Bapak Ingin Jadi Halimun | Cerpen Cerpen Pangerang P. Muda

TANAH pemakaman itu sudah usang Bapak siapkan. Luasnya sekitar 4 ha, di atas perbukitan. Bapak tak mau bila areal pekuburannya terkesan seram, yg membuat anak-cucunya buru-buru pulang alih-alih khusyuk berziarah. Bapak ingin areal kuburannya menjadi tempat tetirah anak-cucunya. Makanya di situ dibangun pula suatu Villa, tempat kami berkumpul di ujung pekan setiap selesai bulan.

Sejak Villa selesai dibangun, sudah tiga kali kami berkumpul di situ. Empat anak sudah memberi Bapak sembilan cucu, membuat acara kumpul kami cukup riuh. Namun, kesan keriuhan yg penuh ceria itu buyar berganti murung begitu Bapak meninggal.

Duka itu sedang menyelimuti keluarga kami tatkala duduk perkara lain timbul. Lubang kubur yg disiapkan untuk Bapak terisi air. Dan itu ialah lubang ketiga yg digali. Dua lubang sebelumnya, sehabis selesai digali, dasar tanah eksklusif merembeskan air. Rembesan air itu gres berhenti saat permukaannya merendam pinggang penggali.

Rembesan air itu mematikan akalku. Ini musim kemarau, & areal tempat menyiapkan lubang kubur ada di ketinggian. Dari mana rembesan air sebanyak itu? Tiga lubang keadaannya sama. Sekop & perejang bergeletakan di depan tujuh orang penggali yg berselonjor capek di atas tanah berumput. Tidak terpikir lagi menggali lubang gres. Kuduga hasilnva akan serupa. Dan sangat miris membayangkan jikalau seluruh permukaan tanah di sini kami penuhi dgn lubang-lubang pemakaman yg serupa bak penampung air.

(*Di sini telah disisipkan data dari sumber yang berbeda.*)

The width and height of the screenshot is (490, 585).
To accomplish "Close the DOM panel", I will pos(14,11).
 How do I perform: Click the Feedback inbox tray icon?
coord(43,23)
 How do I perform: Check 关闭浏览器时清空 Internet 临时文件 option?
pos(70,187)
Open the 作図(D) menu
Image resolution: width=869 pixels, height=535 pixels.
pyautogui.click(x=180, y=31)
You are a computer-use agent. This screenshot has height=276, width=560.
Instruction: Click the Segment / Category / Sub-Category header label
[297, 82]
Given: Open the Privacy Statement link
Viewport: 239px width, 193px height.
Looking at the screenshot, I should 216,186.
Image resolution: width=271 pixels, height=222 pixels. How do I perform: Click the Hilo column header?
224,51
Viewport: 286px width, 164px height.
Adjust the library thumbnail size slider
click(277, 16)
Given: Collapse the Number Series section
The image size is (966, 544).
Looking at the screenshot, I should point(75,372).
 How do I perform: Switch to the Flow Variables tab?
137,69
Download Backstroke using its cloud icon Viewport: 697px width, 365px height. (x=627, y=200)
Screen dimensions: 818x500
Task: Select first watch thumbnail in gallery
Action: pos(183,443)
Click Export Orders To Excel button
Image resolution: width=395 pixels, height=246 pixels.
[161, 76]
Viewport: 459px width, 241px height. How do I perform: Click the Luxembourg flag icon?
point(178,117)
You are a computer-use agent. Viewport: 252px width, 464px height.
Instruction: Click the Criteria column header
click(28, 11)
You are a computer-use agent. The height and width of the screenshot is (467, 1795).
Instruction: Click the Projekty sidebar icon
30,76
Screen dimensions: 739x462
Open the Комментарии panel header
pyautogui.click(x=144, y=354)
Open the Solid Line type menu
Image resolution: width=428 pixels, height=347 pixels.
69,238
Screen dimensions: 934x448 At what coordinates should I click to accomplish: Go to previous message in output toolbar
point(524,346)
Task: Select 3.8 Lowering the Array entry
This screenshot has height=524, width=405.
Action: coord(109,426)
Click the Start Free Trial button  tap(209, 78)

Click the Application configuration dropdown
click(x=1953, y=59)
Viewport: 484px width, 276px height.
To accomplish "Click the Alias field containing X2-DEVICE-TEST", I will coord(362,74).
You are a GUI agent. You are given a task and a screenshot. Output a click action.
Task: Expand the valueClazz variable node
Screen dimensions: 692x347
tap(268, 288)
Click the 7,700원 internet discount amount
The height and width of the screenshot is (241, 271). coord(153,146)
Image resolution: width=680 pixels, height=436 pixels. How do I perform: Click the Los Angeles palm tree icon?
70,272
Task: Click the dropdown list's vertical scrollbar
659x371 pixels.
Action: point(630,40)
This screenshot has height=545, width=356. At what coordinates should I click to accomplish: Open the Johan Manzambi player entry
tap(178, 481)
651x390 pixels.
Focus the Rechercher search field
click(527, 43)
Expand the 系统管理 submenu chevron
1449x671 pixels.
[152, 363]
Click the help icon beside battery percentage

Kuperintahkan ajun Bapak mencari pompa air. Hanya penyelesaian itu yg sempat melintas di pikiranku. Dua pompa kemudian digenjot penuh, menggerung-gerung mengoyak kesenyapan kawasan perbukitan.

Entah keajaiban apa lagi yg datang menggenapi antisipasi penguburan Bapak! Setiap volume air tersedot keluar melewati pipa, memancar kemudian mengalur membuat anak-anak sungai ke dasar bukit, setiap itu pula di dlm lubang kubur timbul lagi rembesan air menggantikannya. Kejadian itu berulang pada lubang kedua & ketiga! Kutaksir volume air yg berhasil disedot pompa, tergantikan kembali rembesan air baru dr dasar lubang dgn volume yg sama. Ketinggian air di dlm lubang kembali setinggi pinggang.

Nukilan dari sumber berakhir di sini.